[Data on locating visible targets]
— Begin —
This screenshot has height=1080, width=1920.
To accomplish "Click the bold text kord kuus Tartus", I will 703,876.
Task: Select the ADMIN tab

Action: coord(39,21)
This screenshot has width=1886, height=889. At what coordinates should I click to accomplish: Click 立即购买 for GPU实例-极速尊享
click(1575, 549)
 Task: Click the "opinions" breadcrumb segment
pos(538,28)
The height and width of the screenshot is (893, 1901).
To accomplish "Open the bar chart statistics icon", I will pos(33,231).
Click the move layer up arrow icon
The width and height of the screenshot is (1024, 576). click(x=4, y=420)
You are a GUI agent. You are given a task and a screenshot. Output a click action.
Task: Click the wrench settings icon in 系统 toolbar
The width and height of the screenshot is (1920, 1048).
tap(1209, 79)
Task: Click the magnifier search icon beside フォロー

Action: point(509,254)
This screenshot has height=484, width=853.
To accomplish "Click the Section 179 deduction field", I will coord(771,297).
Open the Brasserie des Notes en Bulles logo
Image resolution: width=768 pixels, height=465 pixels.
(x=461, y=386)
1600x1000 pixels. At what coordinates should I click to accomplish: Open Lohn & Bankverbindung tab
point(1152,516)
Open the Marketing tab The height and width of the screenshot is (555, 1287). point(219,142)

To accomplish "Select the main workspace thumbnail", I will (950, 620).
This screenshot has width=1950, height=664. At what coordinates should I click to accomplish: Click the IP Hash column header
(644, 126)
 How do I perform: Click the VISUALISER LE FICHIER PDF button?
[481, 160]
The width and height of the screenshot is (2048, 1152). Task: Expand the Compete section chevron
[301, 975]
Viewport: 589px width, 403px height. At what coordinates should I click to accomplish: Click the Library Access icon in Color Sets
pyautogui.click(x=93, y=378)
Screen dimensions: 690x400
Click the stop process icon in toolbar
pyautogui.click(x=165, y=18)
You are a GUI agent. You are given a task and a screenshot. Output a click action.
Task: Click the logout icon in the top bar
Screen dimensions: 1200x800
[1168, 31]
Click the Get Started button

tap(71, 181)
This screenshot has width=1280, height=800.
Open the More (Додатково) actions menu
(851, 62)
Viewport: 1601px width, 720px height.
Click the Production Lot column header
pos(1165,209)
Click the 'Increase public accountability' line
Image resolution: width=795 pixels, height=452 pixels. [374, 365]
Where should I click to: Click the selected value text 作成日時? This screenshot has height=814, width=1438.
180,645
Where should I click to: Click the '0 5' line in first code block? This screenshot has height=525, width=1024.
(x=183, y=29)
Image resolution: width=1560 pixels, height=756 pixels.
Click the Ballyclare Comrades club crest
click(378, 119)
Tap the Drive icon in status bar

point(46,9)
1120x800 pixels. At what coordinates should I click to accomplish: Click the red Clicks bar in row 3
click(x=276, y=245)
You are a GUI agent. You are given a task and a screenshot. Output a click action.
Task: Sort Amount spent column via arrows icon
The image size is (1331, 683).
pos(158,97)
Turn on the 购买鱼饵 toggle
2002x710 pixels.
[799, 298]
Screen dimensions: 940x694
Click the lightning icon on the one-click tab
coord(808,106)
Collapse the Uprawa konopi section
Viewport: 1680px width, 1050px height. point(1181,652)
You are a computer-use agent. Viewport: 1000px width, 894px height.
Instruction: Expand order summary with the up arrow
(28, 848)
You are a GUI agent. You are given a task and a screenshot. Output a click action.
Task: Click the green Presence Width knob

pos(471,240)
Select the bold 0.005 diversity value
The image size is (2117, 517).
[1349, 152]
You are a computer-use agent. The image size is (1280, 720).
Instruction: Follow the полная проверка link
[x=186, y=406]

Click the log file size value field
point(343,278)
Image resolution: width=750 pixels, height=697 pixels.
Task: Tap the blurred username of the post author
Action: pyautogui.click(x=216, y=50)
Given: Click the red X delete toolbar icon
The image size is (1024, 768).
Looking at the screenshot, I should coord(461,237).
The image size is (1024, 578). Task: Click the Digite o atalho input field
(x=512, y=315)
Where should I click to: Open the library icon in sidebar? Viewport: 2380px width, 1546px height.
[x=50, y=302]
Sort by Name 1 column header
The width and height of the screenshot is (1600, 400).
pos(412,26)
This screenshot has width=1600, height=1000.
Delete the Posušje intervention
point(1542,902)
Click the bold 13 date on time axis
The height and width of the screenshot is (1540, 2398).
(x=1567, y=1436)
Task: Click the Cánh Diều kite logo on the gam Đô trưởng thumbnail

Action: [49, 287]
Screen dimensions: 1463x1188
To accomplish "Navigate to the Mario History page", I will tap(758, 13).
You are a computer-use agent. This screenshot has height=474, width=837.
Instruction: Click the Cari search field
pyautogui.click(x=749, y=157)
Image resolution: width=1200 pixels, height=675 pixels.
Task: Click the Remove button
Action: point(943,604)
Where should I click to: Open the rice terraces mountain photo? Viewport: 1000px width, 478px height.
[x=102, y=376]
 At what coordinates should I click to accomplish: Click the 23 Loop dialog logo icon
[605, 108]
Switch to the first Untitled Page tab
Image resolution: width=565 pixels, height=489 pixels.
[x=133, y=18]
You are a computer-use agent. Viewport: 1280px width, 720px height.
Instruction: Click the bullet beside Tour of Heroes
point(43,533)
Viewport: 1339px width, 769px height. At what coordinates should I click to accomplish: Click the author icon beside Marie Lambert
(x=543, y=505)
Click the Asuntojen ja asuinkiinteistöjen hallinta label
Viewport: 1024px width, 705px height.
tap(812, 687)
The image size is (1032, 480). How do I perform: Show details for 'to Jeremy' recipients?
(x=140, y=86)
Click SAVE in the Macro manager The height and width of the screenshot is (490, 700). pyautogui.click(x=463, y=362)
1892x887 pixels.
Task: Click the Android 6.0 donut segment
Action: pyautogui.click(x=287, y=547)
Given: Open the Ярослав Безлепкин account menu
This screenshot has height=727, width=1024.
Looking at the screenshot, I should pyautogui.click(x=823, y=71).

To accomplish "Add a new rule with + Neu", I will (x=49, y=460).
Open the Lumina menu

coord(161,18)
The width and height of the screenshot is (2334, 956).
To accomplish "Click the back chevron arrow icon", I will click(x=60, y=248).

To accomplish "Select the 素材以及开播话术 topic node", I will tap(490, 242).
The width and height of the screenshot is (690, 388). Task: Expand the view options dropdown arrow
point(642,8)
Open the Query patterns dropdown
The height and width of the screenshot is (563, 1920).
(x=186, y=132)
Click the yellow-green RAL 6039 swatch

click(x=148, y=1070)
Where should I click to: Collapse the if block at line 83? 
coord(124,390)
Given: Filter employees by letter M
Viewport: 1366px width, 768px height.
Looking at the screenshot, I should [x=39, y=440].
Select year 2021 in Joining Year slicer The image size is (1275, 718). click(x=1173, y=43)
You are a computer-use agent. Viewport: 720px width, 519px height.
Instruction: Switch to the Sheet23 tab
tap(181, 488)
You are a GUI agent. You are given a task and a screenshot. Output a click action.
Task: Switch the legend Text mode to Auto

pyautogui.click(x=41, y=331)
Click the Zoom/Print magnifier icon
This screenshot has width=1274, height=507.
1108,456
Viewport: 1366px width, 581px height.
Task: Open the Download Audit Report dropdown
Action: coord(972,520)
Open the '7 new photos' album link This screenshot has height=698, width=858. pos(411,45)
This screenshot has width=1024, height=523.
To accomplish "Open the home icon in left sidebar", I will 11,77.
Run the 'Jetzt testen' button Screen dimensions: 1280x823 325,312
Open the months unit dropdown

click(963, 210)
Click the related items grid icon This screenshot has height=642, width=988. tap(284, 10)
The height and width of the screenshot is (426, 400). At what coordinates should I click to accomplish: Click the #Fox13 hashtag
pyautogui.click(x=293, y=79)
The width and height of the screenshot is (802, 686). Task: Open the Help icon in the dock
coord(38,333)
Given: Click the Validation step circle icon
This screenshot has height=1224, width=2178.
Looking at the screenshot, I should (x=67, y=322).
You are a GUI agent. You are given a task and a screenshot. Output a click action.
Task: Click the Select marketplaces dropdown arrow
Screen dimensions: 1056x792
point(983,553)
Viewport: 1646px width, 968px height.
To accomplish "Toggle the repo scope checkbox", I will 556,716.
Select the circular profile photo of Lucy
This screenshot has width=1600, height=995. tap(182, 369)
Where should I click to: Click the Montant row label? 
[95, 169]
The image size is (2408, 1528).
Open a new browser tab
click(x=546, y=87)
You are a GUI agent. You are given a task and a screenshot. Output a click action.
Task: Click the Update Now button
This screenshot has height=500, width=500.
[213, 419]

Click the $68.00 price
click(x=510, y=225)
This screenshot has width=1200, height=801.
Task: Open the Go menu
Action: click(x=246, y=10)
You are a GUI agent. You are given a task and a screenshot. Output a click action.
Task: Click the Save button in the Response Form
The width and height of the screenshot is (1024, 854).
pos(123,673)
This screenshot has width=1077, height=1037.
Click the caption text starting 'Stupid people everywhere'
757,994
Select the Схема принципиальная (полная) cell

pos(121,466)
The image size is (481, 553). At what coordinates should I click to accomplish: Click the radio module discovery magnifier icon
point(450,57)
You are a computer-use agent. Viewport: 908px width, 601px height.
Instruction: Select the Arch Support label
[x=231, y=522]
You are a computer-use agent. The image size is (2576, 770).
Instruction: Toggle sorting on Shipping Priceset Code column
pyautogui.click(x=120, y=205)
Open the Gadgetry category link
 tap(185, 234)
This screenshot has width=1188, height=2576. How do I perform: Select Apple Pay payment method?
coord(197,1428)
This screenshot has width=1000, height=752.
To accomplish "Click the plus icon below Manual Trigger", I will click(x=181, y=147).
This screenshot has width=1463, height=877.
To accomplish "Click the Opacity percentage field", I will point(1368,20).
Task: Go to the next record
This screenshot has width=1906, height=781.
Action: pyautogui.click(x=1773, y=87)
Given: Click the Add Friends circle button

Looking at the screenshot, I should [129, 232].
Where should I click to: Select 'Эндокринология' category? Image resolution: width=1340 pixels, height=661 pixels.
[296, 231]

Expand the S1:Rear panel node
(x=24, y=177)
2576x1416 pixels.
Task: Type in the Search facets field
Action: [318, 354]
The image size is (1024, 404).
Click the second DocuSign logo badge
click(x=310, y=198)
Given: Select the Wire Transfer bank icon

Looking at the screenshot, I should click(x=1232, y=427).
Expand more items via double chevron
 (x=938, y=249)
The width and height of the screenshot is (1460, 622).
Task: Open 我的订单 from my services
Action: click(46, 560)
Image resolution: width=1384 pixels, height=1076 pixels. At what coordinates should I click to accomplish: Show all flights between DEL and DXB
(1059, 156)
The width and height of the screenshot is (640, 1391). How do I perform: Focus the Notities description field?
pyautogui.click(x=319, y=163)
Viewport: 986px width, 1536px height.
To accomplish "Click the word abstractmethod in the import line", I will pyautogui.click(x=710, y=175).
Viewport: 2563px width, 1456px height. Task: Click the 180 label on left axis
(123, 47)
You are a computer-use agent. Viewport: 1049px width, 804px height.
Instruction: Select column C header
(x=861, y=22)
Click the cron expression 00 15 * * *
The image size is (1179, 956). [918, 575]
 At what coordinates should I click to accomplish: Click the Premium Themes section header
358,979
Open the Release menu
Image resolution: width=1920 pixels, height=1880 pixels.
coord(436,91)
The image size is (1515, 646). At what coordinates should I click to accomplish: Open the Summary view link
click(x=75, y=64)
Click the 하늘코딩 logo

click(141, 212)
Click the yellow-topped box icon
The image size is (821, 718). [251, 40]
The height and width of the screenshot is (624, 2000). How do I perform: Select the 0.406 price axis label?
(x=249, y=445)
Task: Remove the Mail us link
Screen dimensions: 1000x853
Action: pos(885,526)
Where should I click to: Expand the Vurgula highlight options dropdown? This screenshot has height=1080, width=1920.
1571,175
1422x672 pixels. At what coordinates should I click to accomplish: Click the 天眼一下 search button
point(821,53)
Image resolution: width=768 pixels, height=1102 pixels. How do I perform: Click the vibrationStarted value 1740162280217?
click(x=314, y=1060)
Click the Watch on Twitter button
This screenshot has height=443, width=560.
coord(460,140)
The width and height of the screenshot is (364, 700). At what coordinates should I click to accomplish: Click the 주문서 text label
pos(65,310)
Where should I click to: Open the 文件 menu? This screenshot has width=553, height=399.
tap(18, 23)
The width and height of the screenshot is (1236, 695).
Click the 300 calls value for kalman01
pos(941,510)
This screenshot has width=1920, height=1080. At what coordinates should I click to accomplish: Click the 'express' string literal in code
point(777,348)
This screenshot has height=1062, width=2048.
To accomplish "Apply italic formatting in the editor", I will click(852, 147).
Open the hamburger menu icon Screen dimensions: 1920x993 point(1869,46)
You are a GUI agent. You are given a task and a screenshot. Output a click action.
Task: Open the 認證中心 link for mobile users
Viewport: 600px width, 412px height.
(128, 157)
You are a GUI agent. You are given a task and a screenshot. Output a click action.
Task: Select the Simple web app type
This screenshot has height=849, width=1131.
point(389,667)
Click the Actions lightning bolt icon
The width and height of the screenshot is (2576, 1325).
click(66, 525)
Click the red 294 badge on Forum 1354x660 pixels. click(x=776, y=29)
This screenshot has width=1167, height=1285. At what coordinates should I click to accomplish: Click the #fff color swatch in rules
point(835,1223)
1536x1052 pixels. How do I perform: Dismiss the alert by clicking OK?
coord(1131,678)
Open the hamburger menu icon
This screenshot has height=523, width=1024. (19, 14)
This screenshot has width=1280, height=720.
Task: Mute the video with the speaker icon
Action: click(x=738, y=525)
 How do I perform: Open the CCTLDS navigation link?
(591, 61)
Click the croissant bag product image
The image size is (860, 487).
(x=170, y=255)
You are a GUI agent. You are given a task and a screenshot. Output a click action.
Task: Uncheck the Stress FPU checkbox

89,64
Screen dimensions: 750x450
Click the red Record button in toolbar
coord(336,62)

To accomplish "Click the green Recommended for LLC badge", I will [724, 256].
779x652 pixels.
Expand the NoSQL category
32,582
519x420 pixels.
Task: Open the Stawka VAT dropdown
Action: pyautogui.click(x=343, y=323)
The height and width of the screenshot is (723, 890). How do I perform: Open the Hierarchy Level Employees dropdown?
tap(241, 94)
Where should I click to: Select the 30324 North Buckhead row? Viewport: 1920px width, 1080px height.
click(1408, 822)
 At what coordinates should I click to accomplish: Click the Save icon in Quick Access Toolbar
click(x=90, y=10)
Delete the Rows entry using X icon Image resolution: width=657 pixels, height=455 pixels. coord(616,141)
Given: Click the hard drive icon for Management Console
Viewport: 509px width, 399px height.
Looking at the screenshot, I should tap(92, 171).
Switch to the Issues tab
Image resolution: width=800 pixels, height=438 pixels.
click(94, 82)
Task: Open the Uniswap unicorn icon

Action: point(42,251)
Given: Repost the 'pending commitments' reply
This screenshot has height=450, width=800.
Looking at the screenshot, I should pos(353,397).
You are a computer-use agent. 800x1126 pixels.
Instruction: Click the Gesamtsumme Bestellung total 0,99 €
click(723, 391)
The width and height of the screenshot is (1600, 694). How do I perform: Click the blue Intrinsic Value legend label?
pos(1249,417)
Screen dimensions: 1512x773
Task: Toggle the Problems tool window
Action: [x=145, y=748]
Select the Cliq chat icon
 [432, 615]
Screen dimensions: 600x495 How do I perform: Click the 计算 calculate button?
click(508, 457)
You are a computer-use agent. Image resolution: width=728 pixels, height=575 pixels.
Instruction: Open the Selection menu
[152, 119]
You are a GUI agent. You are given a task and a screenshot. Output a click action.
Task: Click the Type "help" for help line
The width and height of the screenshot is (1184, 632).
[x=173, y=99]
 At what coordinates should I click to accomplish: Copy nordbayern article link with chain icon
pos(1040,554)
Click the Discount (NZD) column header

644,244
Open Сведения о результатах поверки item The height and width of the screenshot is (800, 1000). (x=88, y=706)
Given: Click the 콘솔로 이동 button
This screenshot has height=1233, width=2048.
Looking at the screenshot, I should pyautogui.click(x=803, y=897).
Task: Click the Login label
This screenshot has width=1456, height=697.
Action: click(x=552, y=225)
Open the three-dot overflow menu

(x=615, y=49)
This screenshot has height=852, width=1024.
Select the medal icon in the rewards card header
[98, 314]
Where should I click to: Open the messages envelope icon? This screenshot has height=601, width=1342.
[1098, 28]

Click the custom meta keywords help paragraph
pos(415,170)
— End —
YOUR OBJECTIVE
From the line with "Click the related" to the line with "coord(38,333)", change "screenshot" to "image" and leave everything else in those lines as it is.

EXERCISE ANSWER
Click the related items grid icon This image has height=642, width=988. tap(284, 10)
The height and width of the image is (426, 400). At what coordinates should I click to accomplish: Click the #Fox13 hashtag
pyautogui.click(x=293, y=79)
The width and height of the image is (802, 686). Task: Open the Help icon in the dock
coord(38,333)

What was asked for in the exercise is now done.